Las Vegas Sun

April 26, 2024

DOE vows Yucca answers

The Energy Department plans to answer at least 190 key technical questions out of 293 before submitting a license application for a Yucca Mountain high-level nuclear waste repository, officials said.

That's about 65 percent of the outstanding scientific and technical questions the Nuclear Regulatory Commission wants the Energy Department to answer before it applies to build the repository, Joseph Ziegler, acting director for DOE's license application strategy, said Wednesday at a teleconferenced meeting of the groups in Washington and Las Vegas.

Of those issues, 41 are considered high-risk, Ziegler said. Another 92 issues are considered medium risk.

The unanswered technical questions have been a key point in Nevada's opposition to the nuclear dump. State officials cited statements by an independent review board that called scientific evidence supporting the site "weak to moderate."

Unless the NRC is satisfied that scientific information is complete, the commission could reject a license application from the Energy Department, which expects to submit one in December 2004, she said.

Janet Schuleter, chief of the NRC High-Level Waste Branch, invited the Energy Department to submit an example of its analysis of a technical issue later this year to ensure the department is doing rigorous analysis.

"It's a very challenging time in the program," John Arthur, deputy director of DOE's repository program, said during a second day of a quarterly meeting between the department and the Nuclear Regulatory Commission staff.

An example of a question that will remain a concern after license application is submitted is the probability of a volcano erupting through the repository.

If hot magma broke open and buried waste containers and reached the surface, radioactivity could be spread airborne in ash and in water after a rainfall.

Scientists have discovered a number of features just west of Yucca that could be evidence of volcanic activity buried under fill built up in the valleys over thousands of years.
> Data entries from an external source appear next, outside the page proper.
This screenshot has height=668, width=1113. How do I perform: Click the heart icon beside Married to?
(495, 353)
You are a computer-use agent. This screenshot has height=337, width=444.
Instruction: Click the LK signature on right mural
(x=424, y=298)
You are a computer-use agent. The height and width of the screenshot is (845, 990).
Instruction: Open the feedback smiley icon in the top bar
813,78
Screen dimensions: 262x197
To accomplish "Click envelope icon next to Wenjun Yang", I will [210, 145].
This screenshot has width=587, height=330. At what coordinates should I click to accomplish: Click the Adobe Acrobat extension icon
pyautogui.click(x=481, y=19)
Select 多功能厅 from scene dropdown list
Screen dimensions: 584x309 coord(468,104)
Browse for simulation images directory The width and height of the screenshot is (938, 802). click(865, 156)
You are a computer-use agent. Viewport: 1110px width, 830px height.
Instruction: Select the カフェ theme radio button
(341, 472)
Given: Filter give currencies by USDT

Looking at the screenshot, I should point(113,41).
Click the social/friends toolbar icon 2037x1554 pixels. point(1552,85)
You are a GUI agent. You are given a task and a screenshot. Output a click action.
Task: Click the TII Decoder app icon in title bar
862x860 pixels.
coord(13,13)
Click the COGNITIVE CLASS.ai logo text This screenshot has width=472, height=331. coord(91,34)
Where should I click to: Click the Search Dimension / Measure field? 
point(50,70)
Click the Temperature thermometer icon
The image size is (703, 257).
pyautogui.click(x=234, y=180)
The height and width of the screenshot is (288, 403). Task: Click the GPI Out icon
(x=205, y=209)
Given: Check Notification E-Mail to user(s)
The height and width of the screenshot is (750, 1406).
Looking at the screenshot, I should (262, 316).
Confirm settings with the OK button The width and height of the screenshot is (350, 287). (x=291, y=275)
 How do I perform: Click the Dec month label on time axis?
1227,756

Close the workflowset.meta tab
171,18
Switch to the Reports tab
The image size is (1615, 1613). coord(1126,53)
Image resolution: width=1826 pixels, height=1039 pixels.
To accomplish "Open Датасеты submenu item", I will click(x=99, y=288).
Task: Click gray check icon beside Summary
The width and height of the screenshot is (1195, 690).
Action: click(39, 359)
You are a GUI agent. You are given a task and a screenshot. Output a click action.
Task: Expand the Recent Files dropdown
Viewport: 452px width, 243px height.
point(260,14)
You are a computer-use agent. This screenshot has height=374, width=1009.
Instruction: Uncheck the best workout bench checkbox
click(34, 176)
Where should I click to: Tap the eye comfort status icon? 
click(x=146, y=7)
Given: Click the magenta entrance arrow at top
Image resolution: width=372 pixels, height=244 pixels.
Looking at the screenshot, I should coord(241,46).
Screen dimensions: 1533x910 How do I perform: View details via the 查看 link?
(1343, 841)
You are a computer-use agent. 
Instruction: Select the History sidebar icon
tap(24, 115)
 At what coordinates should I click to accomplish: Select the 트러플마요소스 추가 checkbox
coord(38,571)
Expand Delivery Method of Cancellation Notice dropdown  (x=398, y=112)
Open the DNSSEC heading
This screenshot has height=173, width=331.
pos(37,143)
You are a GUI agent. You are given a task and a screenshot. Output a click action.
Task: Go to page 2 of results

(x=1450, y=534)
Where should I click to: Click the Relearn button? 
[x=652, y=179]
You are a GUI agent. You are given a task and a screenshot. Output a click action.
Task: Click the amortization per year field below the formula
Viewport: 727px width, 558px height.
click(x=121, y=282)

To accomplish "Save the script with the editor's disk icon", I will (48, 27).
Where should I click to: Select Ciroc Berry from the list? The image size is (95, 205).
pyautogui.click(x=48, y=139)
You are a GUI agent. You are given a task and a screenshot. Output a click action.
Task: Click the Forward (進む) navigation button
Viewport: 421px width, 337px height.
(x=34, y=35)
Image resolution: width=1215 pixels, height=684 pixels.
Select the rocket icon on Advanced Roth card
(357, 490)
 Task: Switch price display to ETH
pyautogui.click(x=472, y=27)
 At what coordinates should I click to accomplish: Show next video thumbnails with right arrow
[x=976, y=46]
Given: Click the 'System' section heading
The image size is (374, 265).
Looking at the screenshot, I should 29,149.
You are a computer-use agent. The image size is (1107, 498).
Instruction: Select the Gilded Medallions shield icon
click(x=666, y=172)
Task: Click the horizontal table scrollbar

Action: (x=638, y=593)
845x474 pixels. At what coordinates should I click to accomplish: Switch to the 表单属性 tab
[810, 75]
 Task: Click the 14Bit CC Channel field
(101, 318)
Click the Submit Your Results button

However, no scientific studies of the area have been attempted.

The DOE is planning to go into the field and drill into those volcanic centers, Ziegler said. In addition, the department plans to conduct aerial surveys to map the features. The work could take until 2005 or beyond.

"Either way, the work is going to go beyond the license application," Ziegler said.

Individual technical reports on threats from tornadoes and aircraft crashing into the repository while it is operating are planned, he said.

One issue that concerns the Nuclear Regulatory Commission is the threat of a nuclear reaction, Jack Parrott, NRC on-site representative in Las Vegas, said.

If spent fuel became too concentrated either in a shipping container or inside a buried waste container, a nuclear chain reaction could occur and cause metal containers to corrode and release radiation.

Yucca contractor Bechtel SAIC director John Mitchell said that studies on that issue had fallen behind due to budget cuts and other, more pressing issues. However, the DOE has asked Los Alamos National Laboratory experts to review the issue again.